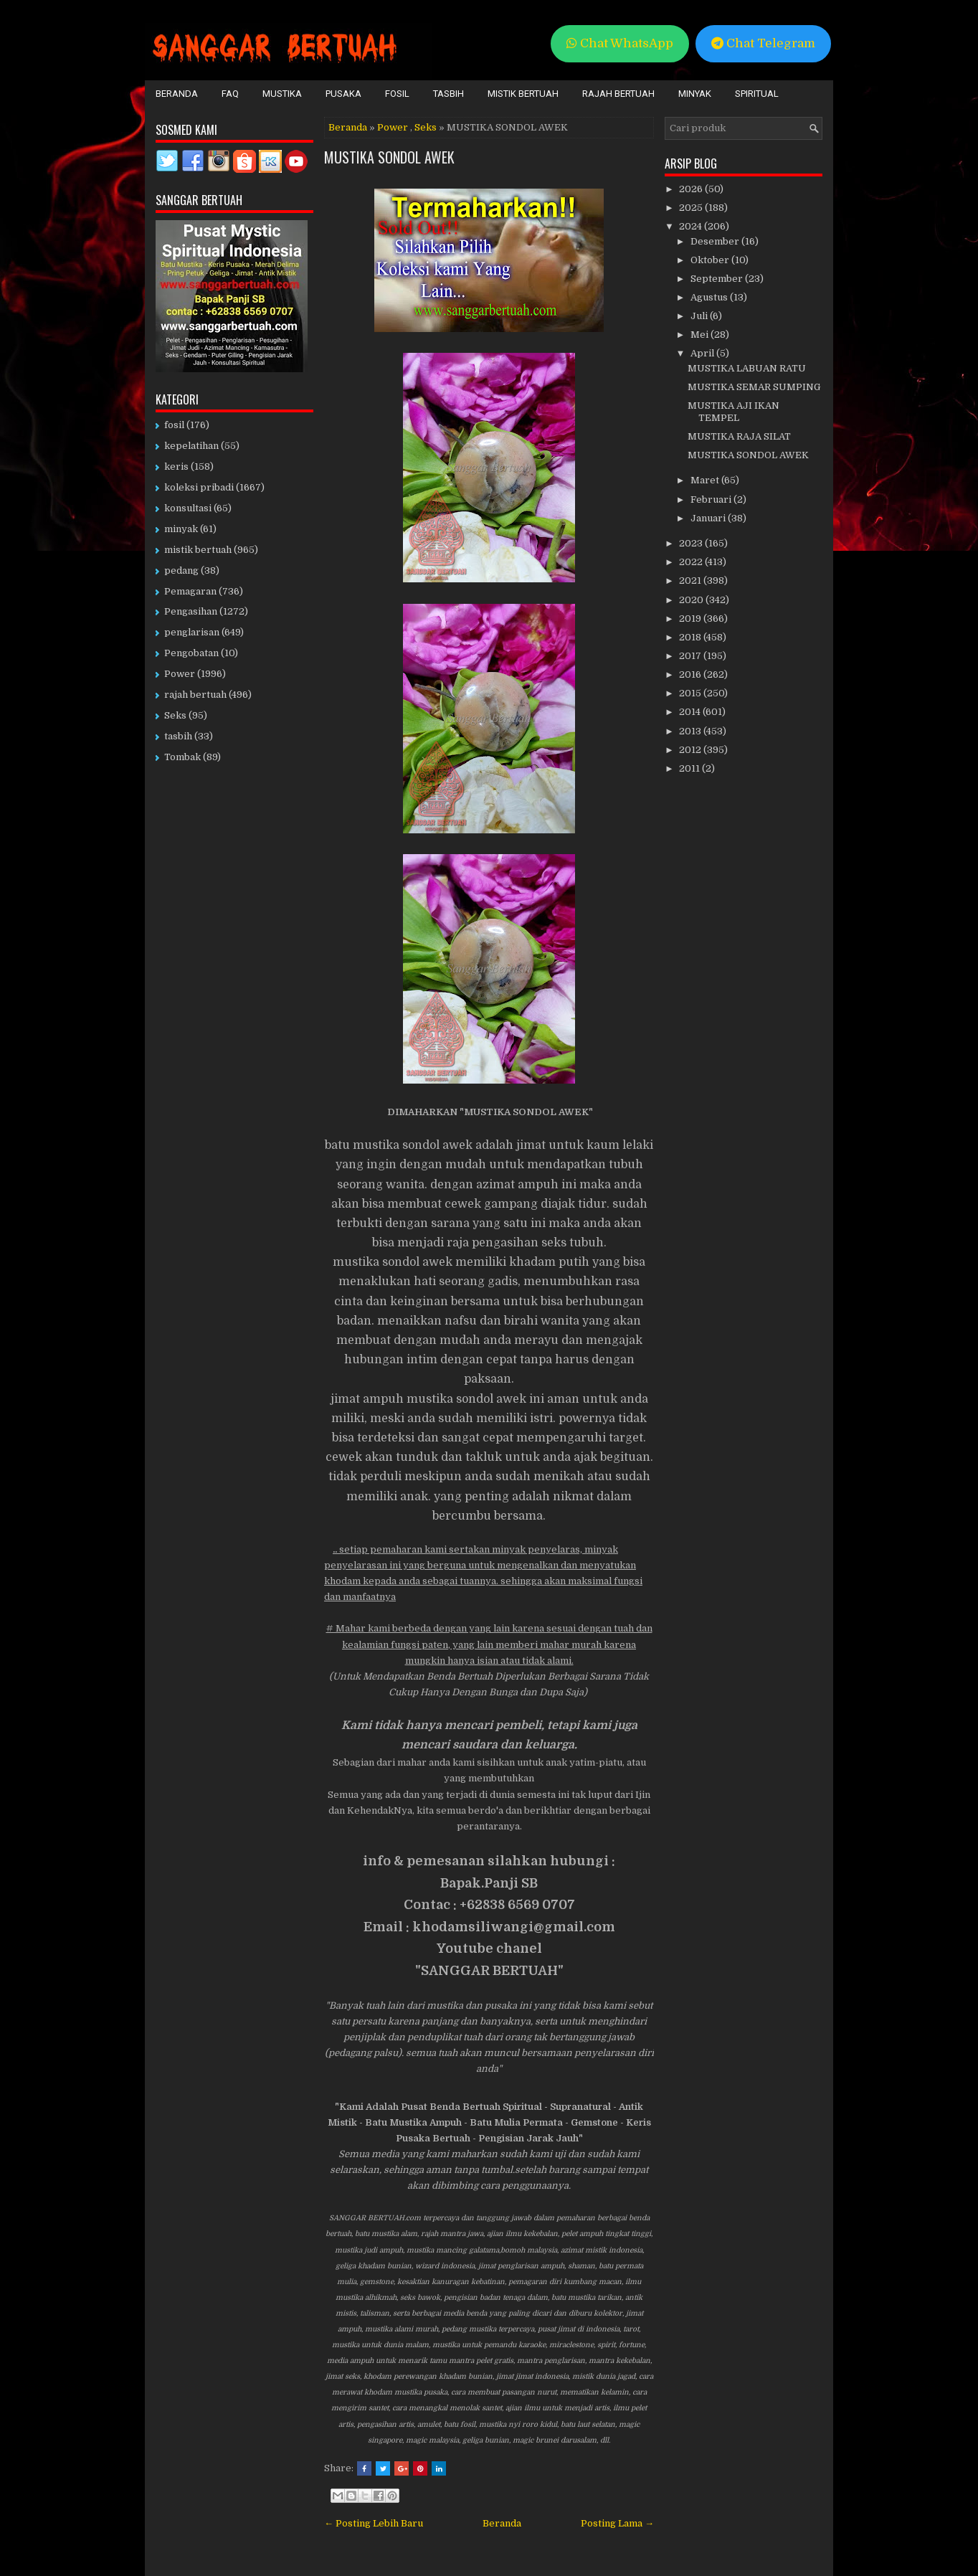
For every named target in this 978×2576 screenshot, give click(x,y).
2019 (691, 618)
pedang (181, 570)
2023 (692, 543)
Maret (705, 480)
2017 (691, 655)
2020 (692, 600)
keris (176, 466)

++++++++

Task >> Pick out each line of the records that contains the word "every" and copy those lines in full.

Task response >>
For every named target in this 978×2576 screenshot, give click(x,y).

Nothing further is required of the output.